Stored data:

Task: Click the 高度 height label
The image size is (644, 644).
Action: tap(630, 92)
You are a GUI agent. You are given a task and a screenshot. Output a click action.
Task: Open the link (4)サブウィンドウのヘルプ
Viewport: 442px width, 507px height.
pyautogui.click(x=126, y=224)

Prompt: Repeat the material above in full. Match it exactly.

Task solution:
Task: Click the 高度 height label
The image size is (644, 644).
Action: tap(630, 92)
You are a GUI agent. You are given a task and a screenshot. Output a click action.
Task: Open the link (4)サブウィンドウのヘルプ
Viewport: 442px width, 507px height.
pyautogui.click(x=126, y=224)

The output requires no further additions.